Thursday, August 2, 2012

Topic Discussion: Rule of 6s


Hyponatremia- Rule of 6 correction.
The Stern Approach

Correction and then over correction is the concern especially in two populations.
Low Solute intake individuals and Alcoholics.

They are the highest risk for CPM following rapid correction.

The cause of hyponatremia and its reversibility must also be considered when deciding a course of action. In hypovolemia-induced hyponatremia, vasopressin levels decline and sodium levels rise as volume status is restored to normal.
The Stern approach from Rochester has come up with a protocol that is worth noting year after year regarding giving hypertonic saline with ddavp. The reason why trouble arises in the treatment with just 3% in the above population is due to emerging quick water diuresis that sometimes gets not well accounted.
Ddavp administered q6-8 hours has been shown by this same Rochester group to be effective and more practical than hypotonic fluids in preventing overcorrection of hyponatremia. They administer desmopressin immediately without waiting for the onset of water diuresis, and concurrently administer 3% saline solution. Based on their data, this prevents significant rises in Na rapidly and provides the “brakes” with the “acceleration”. The formula of the 6s is recommended. Correction with 6mEq in 6 hours on the first day if symptoms are severe with neurological symptoms. 
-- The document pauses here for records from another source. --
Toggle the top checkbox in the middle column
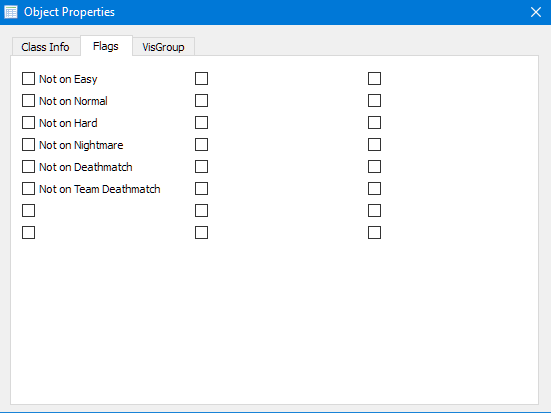 (201, 79)
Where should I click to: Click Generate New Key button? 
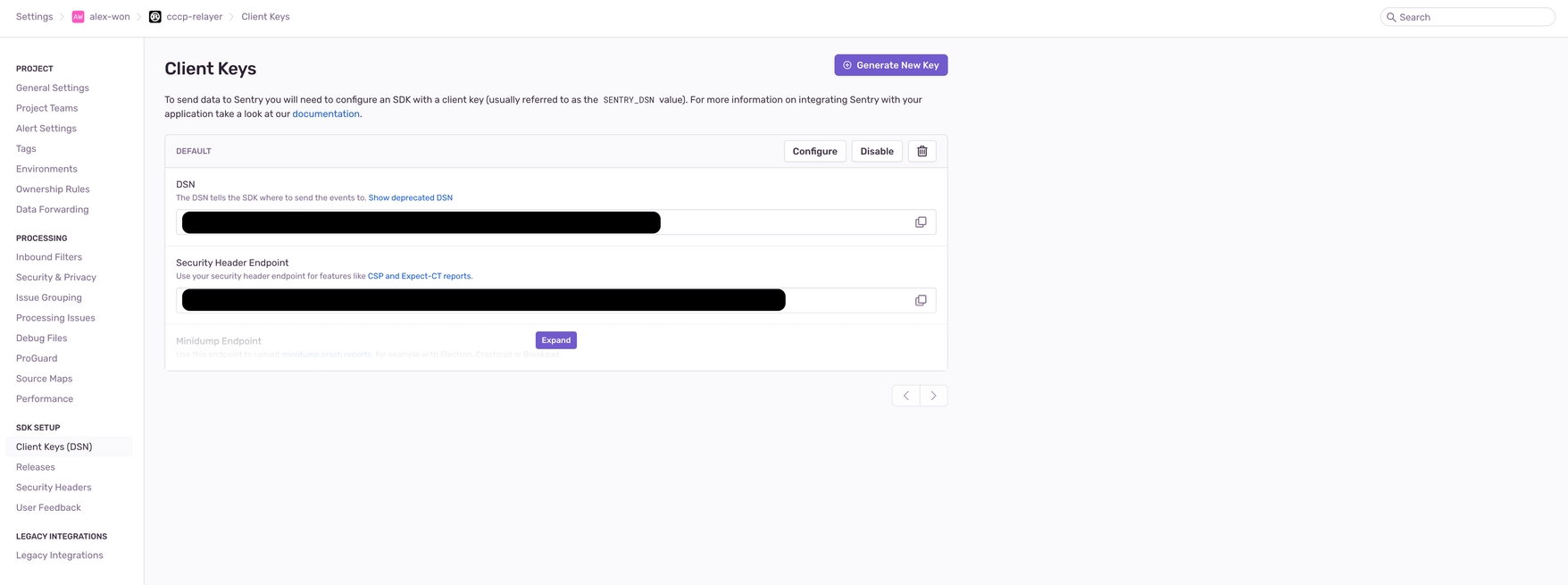click(890, 65)
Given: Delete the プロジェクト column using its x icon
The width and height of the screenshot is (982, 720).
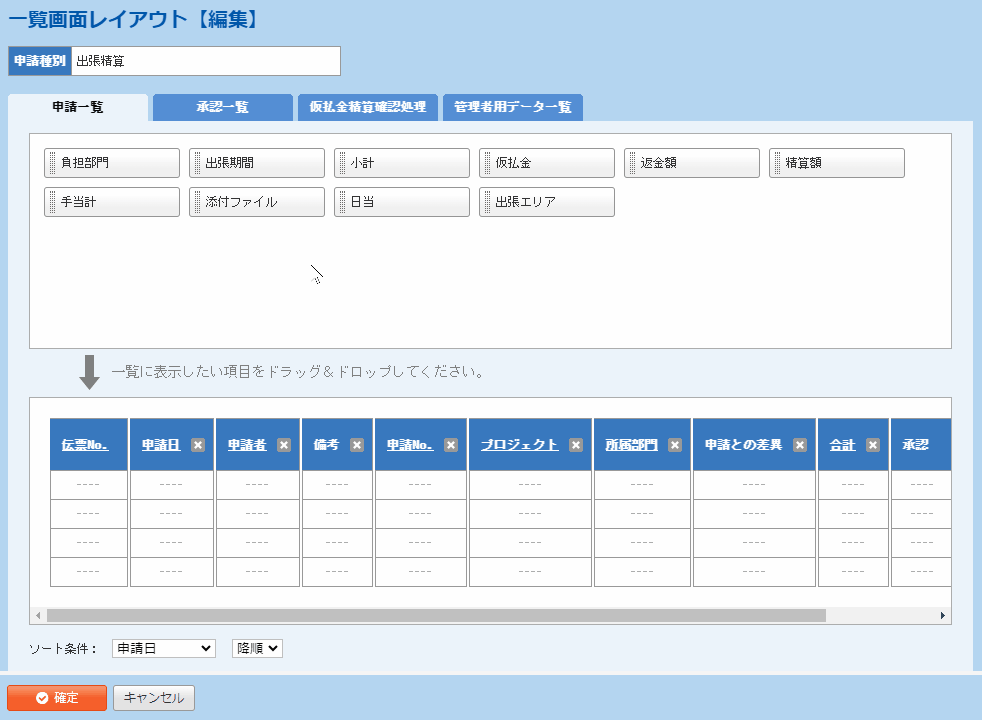Looking at the screenshot, I should 576,445.
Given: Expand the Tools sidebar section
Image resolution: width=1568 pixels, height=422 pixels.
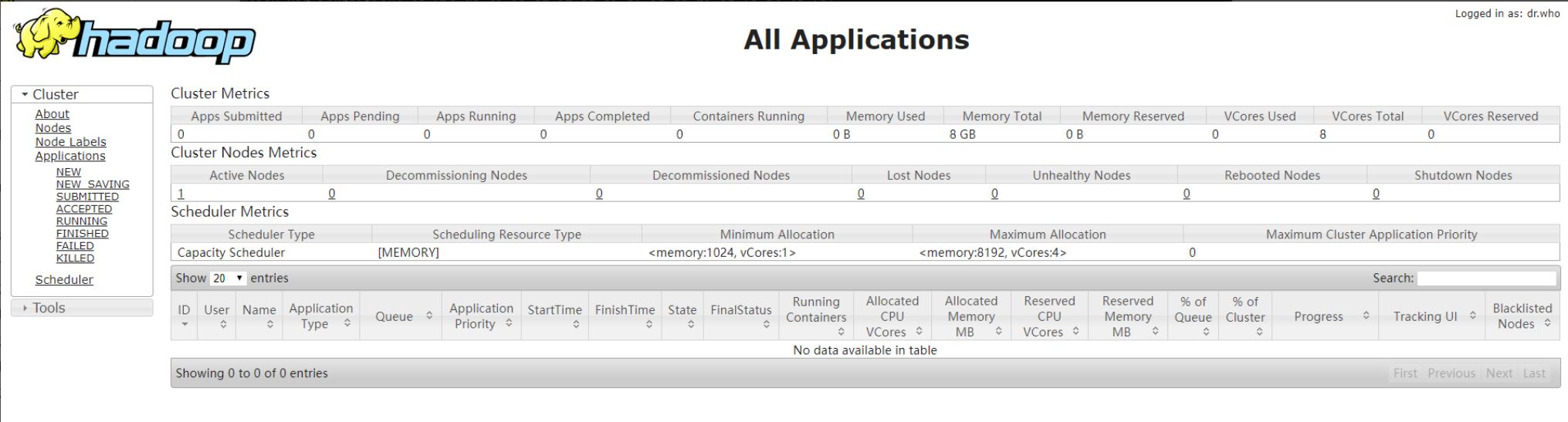Looking at the screenshot, I should pos(49,308).
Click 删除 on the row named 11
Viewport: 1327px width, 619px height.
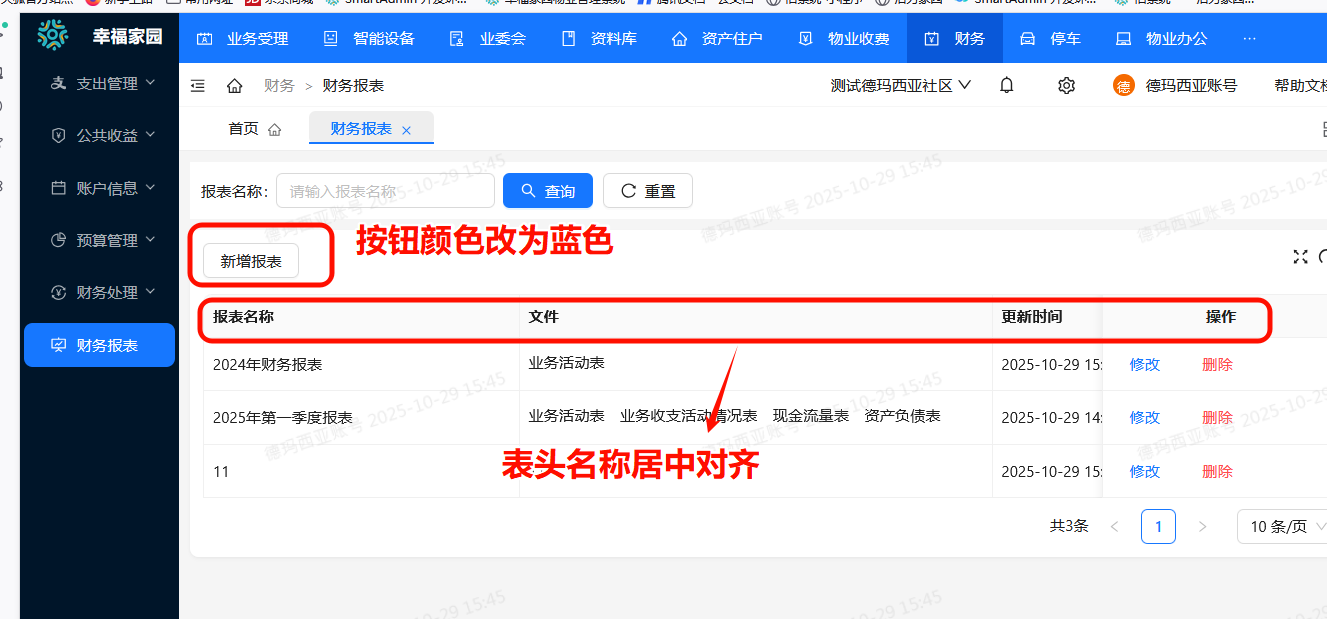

Sterns approached was studied in a retrospective manner in a CJASN study found free online.  In another article, this approach is discussed using an alcoholic case in AJKD. Concerns using ddavp is that perhaps there is no control  over the effect once you give it. At least with D5W or hypotonic solutions, one can control the rate. Perhaps, more data will be coming out on this approach as years progress. 

In summary, correction of hyponatremia by 4-6 mEq/l within 6 h, with bolus infusions of 3% saline if necessary, is sufficient to manage the most severe manifestations of hyponatremia. Planning therapy to achieve a 6 mEq/l daily increase in the serum sodium concentration can avoid iatrogenic brain damage by staying well clear of correction rates that are harmful. Administration of desmopressin to halt a water diuresis can help prevent overcorrection; if overcorrection occurs, therapeutic relowering of the serum sodium concentration is supported by data in experimental animals and was found to be safe in a small observational clinical trial.